A centenarium is a type of Ancient Roman fortified farmhouse in the Limes Tripolitanus. It is called even in the plural centenaria, because in the Limes Tripolitanus there were more than 2000 of these "fortifications", connected to create a defensive system against desert tribe raids.

History
The first centenaria were built during the reign of Trajan and during Septimius Severus expansions of Roman Libya and Africa Proconsularis, when the Limes Tripolitanus was established.

From around the time of disbandment of the Legio III Augusta in 238 AD, legionaries built around two thousand centenaria in the areas around Leptis Magna and Sabratha. Examples remain at Gherait esh-Shergia and Gasr Banat. Some were characterized by the presence of paleochristian churches.

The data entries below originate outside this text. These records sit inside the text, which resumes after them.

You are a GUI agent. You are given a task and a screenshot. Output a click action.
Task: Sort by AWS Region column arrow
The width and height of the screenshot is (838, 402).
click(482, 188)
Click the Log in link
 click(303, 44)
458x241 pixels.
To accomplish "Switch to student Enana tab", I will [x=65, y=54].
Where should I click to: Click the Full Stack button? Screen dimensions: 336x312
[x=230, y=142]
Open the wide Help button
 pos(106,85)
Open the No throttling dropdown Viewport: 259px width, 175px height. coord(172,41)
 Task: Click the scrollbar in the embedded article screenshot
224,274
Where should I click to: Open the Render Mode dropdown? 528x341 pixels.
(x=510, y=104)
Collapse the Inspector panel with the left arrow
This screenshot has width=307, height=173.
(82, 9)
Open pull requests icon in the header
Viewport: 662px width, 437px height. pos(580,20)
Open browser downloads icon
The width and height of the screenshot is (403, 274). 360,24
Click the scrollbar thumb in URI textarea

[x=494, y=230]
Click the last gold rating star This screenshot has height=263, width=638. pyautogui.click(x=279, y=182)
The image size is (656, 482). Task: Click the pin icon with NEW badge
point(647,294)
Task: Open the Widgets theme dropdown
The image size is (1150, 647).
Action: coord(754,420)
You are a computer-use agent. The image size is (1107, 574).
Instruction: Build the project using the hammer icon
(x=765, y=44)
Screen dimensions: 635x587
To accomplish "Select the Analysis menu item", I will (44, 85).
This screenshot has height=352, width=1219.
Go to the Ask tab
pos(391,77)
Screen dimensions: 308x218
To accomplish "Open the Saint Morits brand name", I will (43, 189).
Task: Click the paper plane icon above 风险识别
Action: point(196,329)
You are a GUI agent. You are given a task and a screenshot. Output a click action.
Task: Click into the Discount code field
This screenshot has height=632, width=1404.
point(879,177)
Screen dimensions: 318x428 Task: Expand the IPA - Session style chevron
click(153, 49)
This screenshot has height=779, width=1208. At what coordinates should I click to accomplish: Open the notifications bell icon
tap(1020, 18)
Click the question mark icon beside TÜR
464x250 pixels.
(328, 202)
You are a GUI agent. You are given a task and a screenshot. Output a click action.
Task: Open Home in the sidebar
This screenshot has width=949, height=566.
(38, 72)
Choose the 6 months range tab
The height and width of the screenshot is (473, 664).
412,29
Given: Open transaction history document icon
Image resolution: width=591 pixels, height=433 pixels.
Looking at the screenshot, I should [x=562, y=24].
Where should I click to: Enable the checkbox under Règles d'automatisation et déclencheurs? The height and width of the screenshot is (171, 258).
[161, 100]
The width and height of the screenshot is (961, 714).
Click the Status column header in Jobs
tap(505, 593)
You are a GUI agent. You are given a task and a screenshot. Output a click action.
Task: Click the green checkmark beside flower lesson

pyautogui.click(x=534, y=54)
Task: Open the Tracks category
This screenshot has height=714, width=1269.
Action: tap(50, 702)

Indeed, Leptis Magna, the main city in Roman Tripolitania, prospered mainly because Rome stopped bandits from plundering the countryside. But even because the Roman Empire – mainly under Trajan and Septimius Severus – curbed unrest among local tribal groups with the creation of the Limes Tripolitanus and with the creation and development of cities (like Gaerisa) and forts (like Garbia) with Centenaria farms around the southern periphery of Leptis area. The centenaria system of production, based on autochthonous Berbers who were partially Latinized and often even Christians, was successful and worked very well until Byzantine times.

Centenaria remained in use for several centuries after the Arab conquest of North Africa in the second half of the seventh century, until the system collapsed in the eleventh century CE. Some have been turned into lavish villas, such as Suq al-Awty.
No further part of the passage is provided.